Putin and politicians paid their respects
Some 129 hostages died in the siege, almost all of them killed by incapacitating gas that was pumped into the building to end the stand-off.
The modest ceremony in Moscow began with a minute of silence, a moment to remember the dead.
A few women shed quiet tears as they stood before the theatre where the hostage crisis was played out last October.
Some clutched framed photographs of their relatives, others carried slim red candles and bundles of flowers.
Reaching into the freezing winter sky above them was a new memorial to the victims of the siege: a plain column, topped with a sculpture of birds.
It marks the day that rebels from Chechnya brought their fight against Russia to the capital.
Many relatives want justice
"There can be no forgiveness for the hostage takers," one official told the crowd. "There can only be contempt."
Mayor Yury Luzhkov talked of a tragedy. And there was a peculiar moment of pathos, as the singer who last year helped liaise with the rebels mimed out of time to a piped recording of his song.
Then one by one, family and friends of the dead filed to the foot of the memorial to lay their tributes. The politicians brought wreaths anxious too to make a show of support.
But mixed with the grief in the crowd was anger. Many relatives said they wanted justice from officials, not what they called empty words or meaningless monuments.

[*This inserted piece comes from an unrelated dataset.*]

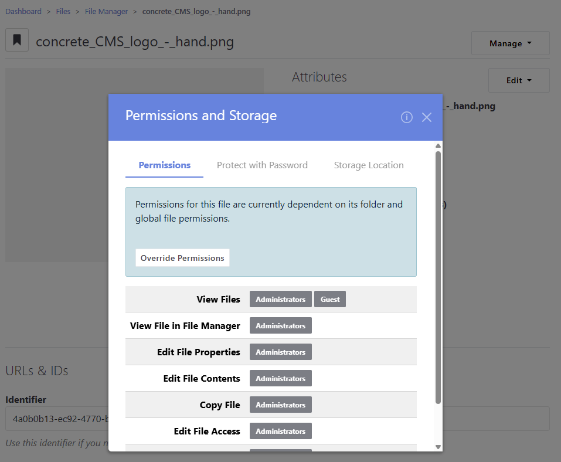Choose Administrators badge in Copy File row

click(x=280, y=405)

Most of all they are still looking for someone to stand-up and shoulder the responsibility for what happened.
And one woman whose 30-year old daughter Irina died in the siege said she felt she had been forgotten.
"They remember us for this anniversary, but otherwise I'm alone with my pain," she said.
"The money we got from the state was only enough to pay for the funeral. It's all gone now."
People want to know why doctors were kept in the dark
Lydia's daughter Dasha was 13. She was enjoying a night at the theatre with a group of school friends when the rebel gunmen broke onto the stage.
To this day her mother can barely contain her anger at the way the siege was brought to an end, at how Russian special forces pumped a powerful stun-gas into the building, then smashed their way through the doors.
Lydia says her daughter had a cold. She was too weak to survive the gas.
"The state has destroyed its own people! Its children!" Lydia told me. "Just look how many children died."
Lack of information
Dozens of relatives like Lydia are still waiting for answers. They want someone to tell them why the gas was used at all.
They want to know why so few doctors were on hand and why those that were, were not told what substance they were dealing with. Many suspect they are the victims of an official cover-up.
Dmitry Milovidov believes his daughter Nina stood no chance. "The dose was measured for the rebels, not children - but it reached them too," Dmitry said, surrounded by photos of his eldest child.
"The government should have negotiated with the rebels. Or if they had to use gas, they should have made sure 800 doctors were sent to treat the 800 hostages."
Accused of greed
Many families have tried to pursue claims for damages in the hope a positive verdict would point to who is to blame.
Instead they have been accused of greed, for seeking unprecedented amounts in compensation.
One by one their cases were thrown out of court. Officially the rescue operation is hailed as a success. President Putin himself continues to insist that the gas used was harmless.
And there is a chilling new statistic to mark this anniversary.
The theatre siege was followed by a wave of suicide bombings in Russia that the authorities blame on Chechen rebels.